Target pointing data:
══════════
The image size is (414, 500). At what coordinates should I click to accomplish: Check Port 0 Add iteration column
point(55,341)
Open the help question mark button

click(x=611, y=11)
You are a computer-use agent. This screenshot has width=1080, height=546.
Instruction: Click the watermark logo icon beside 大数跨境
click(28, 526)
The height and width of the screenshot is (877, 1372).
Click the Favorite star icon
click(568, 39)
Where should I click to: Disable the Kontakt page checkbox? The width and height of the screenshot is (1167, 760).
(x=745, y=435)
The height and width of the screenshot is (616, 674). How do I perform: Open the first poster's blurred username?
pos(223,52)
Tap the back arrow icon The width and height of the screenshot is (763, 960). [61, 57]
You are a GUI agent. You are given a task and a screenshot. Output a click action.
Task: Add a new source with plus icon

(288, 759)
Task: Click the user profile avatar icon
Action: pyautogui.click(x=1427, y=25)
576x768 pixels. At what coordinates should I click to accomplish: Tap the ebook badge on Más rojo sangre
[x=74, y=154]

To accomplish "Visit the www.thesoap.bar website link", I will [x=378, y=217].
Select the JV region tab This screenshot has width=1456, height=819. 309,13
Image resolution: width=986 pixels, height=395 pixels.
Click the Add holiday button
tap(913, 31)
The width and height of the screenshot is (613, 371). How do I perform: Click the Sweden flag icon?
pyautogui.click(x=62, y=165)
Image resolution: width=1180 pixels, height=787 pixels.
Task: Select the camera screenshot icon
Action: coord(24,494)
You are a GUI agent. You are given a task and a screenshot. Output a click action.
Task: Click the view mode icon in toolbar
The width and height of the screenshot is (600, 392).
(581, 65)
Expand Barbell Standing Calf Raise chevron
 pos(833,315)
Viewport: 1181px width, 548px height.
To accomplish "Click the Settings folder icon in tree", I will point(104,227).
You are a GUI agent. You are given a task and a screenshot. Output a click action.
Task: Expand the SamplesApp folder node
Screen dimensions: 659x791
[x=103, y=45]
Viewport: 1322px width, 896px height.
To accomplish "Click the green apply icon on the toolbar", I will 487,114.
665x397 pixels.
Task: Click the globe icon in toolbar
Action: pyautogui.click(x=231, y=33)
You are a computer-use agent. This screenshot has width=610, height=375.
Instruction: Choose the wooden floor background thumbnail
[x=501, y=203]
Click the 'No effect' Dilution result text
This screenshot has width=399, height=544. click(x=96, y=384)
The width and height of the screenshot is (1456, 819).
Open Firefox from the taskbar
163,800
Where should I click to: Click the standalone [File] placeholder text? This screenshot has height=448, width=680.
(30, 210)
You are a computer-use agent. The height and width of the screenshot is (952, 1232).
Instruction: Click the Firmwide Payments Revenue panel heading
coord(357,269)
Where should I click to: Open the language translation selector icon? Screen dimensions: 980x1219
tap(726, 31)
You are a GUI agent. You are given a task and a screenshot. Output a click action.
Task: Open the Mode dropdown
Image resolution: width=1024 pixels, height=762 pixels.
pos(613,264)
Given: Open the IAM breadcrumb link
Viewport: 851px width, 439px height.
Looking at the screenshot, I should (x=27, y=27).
══════════
> WHAT TO WORK ON: Please rewrite the listing from its first line up to and including the line with "click(x=611, y=11)", swapping "question mark" for "info" and leaving everything else unchanged.

> EXERCISE RESPONSE:
The image size is (414, 500). At what coordinates should I click to accomplish: Check Port 0 Add iteration column
point(55,341)
Open the help info button

click(x=611, y=11)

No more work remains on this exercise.